So I think I'm going to quit seeing Pastor T and I think I might quit seeing regular T. I don't seem to be getting a lot out of either one right now. I feel like I've gone pretty far with Pastor T but now he's pushing me to make new/more friends and stuff like that, and all I care about is that my suicidal thoughts are manageable and I don't end up back in the hospital. I guess our goals aren't aligned.
I'm thinking of quitting regular T too. I'm not sure she's that helpful. But I don't know that I should quit both of them, might be an impulse on my part, some sort of impulse that I'm not recognizing as an impulse. Maybe a self destructive impulse. IDK. But I just don't feel like I have that much to talk about. And Pastor T is just getting on my nerves honestly.
I'm thinking of sending an email to Pastor T. What do I say? Do I just say, Peace Out. I'm done. Or what?

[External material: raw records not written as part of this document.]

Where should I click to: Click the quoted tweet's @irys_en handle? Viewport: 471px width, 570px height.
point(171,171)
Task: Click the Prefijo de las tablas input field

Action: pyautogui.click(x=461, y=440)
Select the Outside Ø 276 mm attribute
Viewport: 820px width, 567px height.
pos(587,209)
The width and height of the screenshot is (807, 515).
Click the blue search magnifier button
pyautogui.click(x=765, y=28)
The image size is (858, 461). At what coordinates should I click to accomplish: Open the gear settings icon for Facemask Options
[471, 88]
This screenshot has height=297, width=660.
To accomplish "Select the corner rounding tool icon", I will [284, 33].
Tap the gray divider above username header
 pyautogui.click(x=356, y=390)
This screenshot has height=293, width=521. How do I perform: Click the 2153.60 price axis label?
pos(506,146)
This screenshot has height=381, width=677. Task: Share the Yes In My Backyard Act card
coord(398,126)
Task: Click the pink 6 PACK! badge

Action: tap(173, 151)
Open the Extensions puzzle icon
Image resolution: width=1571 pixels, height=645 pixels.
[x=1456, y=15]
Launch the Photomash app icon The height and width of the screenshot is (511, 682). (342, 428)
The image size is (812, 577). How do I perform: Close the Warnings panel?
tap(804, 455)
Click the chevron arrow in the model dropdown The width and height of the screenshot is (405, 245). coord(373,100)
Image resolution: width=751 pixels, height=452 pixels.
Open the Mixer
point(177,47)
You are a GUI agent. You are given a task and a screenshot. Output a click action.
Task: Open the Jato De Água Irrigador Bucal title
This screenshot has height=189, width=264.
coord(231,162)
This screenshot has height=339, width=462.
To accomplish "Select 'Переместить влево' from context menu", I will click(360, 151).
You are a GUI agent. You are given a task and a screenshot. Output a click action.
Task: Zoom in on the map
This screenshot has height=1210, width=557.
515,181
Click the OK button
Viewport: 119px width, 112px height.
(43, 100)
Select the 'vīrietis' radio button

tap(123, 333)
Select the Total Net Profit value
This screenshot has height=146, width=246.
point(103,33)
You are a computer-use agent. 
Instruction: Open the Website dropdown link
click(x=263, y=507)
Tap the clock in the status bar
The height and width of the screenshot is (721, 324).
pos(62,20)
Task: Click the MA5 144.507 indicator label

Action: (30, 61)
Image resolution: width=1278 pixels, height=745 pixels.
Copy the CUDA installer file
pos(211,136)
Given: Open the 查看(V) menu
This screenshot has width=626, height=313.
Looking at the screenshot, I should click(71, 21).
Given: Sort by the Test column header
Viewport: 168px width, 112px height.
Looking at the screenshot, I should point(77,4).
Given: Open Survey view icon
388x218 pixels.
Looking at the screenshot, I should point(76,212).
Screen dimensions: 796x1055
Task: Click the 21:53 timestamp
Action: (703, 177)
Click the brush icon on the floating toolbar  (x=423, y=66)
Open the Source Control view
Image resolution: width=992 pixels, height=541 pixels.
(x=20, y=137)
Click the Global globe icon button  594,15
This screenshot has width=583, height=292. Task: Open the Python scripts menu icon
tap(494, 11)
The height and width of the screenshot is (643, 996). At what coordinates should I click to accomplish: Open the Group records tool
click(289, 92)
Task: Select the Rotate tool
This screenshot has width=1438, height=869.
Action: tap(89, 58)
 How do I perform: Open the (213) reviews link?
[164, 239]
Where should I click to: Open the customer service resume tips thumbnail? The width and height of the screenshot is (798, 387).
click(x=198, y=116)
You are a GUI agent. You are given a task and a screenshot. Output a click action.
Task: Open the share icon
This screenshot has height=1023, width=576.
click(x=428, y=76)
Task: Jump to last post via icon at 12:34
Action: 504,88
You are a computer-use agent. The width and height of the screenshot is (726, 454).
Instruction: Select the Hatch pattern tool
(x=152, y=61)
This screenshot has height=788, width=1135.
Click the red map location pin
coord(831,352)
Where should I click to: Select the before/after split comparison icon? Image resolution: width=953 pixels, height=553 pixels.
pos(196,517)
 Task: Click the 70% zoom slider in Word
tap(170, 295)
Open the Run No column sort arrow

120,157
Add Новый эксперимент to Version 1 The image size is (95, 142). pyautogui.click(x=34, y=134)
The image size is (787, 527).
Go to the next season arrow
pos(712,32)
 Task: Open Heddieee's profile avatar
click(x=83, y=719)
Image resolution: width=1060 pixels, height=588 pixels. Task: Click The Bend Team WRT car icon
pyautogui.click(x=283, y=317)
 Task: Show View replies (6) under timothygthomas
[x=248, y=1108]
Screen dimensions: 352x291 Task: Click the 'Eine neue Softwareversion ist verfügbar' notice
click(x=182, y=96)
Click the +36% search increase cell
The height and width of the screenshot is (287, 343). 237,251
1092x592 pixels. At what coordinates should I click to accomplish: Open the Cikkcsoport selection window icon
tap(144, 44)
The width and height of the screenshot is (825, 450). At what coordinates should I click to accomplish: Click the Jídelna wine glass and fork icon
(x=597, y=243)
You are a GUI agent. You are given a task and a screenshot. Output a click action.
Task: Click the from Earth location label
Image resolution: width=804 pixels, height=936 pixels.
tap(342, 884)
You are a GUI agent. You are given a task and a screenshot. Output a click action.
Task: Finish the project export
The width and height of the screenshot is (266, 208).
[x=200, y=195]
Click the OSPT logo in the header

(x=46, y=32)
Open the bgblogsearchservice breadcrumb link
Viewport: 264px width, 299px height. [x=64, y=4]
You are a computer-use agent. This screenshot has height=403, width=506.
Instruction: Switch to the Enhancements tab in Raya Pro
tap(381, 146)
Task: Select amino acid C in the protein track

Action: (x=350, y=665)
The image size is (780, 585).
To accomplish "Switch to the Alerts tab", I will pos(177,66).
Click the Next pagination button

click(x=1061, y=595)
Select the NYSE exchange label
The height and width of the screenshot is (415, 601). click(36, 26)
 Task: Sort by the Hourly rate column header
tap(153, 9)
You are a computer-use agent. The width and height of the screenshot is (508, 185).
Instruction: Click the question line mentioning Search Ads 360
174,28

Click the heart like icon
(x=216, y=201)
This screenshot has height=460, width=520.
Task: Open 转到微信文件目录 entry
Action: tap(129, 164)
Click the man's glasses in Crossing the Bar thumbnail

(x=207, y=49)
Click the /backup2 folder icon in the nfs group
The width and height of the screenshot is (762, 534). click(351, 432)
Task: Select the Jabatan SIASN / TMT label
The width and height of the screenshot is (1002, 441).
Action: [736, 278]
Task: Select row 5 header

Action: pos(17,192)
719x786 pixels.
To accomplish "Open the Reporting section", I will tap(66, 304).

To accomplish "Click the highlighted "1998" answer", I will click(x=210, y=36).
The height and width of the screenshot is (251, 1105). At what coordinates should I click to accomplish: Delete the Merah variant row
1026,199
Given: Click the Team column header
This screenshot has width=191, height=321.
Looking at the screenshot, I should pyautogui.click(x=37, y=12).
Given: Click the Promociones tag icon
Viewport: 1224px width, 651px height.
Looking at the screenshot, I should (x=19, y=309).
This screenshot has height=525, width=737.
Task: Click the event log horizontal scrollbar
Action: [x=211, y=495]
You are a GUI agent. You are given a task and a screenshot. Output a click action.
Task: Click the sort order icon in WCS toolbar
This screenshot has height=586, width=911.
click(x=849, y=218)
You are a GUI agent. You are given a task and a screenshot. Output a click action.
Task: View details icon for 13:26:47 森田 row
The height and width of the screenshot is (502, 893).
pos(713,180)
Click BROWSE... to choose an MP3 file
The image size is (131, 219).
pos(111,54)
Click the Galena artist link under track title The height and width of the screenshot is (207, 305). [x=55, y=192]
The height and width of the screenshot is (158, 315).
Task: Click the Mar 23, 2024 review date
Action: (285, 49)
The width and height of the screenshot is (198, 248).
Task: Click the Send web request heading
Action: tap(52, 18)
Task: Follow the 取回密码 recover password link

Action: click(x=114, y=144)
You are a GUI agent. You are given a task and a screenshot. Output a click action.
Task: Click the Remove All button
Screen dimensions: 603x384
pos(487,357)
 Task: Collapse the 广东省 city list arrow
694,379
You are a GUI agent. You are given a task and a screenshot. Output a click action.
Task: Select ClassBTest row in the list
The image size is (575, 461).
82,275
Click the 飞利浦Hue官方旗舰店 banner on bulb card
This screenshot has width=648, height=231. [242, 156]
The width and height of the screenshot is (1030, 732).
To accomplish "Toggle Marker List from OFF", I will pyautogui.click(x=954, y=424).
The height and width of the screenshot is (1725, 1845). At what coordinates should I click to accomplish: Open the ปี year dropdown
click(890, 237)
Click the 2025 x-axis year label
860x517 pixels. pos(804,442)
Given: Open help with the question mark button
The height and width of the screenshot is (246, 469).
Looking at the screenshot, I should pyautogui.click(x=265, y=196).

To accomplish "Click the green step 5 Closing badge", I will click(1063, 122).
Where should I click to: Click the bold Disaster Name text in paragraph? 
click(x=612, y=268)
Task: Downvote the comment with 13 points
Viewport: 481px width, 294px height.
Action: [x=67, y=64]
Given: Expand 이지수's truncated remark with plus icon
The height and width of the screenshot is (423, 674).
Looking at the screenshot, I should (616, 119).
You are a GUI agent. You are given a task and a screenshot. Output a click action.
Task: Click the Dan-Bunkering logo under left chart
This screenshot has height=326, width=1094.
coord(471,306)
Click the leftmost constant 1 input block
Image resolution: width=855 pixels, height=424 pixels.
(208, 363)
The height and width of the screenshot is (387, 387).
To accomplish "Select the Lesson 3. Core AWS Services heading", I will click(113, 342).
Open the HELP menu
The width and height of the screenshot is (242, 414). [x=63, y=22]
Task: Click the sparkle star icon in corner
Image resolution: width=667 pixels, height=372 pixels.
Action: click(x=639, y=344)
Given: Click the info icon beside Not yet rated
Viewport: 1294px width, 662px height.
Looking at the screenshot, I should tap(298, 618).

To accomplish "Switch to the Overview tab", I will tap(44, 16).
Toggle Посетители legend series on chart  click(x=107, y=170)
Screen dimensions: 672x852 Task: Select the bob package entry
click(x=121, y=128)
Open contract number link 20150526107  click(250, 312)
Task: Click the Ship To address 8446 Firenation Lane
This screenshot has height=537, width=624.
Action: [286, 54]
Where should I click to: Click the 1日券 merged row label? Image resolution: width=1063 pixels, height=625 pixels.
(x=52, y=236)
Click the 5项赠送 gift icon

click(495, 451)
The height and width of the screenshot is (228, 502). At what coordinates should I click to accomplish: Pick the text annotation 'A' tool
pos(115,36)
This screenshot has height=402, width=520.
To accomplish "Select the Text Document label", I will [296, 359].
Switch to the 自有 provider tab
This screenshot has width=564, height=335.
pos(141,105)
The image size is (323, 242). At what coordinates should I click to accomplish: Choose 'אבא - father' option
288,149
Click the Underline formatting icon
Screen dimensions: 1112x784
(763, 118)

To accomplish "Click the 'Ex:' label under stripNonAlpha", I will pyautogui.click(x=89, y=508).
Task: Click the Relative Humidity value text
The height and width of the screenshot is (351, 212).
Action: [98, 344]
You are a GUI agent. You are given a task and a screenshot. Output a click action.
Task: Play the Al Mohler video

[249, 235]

I mean, he's done some good with me, but I think he's outgrown his usefulness. I don't want to say that because that sounds mean. I just don't want to have to keep memorizing Bible verses and practice recognizing my thoughts and stuff like that. It just feels like it's not important to my mental health.
What do I say everyone? I'm not necessarily keen on saying it in session. I did that with the T that I saw for 4 sessions and it was a disaster. I don't know why I thought we needed a closure session.